Implication: collapsing these signals into a single scalar prediction error — as a naive world-model architecture would — misattributes credit across all three. A sensory mismatch would incorrectly update motor weights; a harmful outcome would incorrectly update sensory weights. The separation is not for efficiency; it is for correct credit assignment.
Relationship to MECH-058: timescale separation between E1 and E2 (MECH-058) is a consequence of incommensurability. Different error signals have different natural timescales — sensory prediction error is frequent and small; motor-sensory error is sparser (only at action steps); harm/goal error is slowest (only at trajectory completion). The timescale separation follows from the error signal separation, not the reverse.

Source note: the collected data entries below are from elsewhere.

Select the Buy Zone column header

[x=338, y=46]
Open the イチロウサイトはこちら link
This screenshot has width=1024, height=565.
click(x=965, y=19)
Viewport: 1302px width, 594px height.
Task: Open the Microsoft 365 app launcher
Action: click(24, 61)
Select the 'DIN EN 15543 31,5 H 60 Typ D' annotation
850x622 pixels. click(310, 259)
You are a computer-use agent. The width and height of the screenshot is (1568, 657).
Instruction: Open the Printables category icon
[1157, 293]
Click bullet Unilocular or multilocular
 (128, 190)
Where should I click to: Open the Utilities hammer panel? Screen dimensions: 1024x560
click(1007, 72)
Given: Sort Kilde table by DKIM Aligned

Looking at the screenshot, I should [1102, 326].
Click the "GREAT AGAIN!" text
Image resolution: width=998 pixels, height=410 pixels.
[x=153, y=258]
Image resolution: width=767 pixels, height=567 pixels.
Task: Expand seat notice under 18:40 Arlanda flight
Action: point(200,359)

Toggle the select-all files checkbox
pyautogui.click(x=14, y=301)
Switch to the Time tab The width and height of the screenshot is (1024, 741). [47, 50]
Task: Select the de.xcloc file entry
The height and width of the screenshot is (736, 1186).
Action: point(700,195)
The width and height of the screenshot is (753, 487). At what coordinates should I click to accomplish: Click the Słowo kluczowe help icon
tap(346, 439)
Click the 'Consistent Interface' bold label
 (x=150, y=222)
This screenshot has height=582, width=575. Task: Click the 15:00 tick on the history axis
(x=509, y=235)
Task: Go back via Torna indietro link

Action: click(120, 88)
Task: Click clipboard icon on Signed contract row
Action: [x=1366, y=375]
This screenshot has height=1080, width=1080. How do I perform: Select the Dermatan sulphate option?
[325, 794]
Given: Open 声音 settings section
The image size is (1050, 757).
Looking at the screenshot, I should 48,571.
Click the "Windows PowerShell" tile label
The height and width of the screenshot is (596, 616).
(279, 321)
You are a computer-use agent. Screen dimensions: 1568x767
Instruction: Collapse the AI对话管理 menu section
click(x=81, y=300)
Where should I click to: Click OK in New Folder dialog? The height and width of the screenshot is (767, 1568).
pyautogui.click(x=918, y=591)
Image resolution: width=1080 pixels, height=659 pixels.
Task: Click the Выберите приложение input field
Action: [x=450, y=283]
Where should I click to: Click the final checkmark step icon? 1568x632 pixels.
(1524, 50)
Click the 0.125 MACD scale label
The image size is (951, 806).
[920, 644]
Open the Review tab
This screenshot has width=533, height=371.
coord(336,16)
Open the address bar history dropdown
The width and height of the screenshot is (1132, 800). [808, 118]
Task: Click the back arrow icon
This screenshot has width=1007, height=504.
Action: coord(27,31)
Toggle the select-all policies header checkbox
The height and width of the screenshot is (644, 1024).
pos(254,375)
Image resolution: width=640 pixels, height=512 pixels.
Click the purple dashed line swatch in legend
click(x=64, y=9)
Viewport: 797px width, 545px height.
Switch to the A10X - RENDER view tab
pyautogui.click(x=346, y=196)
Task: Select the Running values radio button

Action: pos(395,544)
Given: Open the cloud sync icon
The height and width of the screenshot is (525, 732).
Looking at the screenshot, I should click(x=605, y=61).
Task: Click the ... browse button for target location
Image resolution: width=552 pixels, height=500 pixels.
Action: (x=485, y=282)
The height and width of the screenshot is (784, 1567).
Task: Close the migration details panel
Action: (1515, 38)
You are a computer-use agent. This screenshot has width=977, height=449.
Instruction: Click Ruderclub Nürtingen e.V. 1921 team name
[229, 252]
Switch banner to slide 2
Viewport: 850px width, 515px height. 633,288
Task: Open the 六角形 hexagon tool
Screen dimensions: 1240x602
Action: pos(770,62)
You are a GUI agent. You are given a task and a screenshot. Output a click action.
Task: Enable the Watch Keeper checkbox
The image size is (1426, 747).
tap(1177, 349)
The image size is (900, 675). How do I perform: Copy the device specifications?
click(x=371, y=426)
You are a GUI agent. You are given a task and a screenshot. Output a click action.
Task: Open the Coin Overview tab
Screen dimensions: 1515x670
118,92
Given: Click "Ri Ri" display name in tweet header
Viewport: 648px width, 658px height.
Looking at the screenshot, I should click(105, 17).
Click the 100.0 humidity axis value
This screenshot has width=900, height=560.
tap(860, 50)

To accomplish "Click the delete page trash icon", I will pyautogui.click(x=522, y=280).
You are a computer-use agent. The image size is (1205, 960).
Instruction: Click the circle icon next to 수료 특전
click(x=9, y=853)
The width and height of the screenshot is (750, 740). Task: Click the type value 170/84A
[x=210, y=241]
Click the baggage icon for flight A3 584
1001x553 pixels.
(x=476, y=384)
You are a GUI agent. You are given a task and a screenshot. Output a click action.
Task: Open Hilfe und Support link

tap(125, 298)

Relationship to SD-003: the gap E2(z_t, a_actual) − E2(z_t, a_cf) is the agent’s causal signature on the object world. When this gap is near zero for all counterfactual actions, the latent transition was environment-caused; when the gap is large, the agent’s action was causally responsible. This E2-derived causal signature is the correct substrate for self-attribution precisely because E2’s error signal is action-conditioned and operates at the level of coherent objects — not raw sensory streams, not harm outcomes.
E2 is a conceptual-sensorium motor model with planning horizon exceeding E1 (MECH-070)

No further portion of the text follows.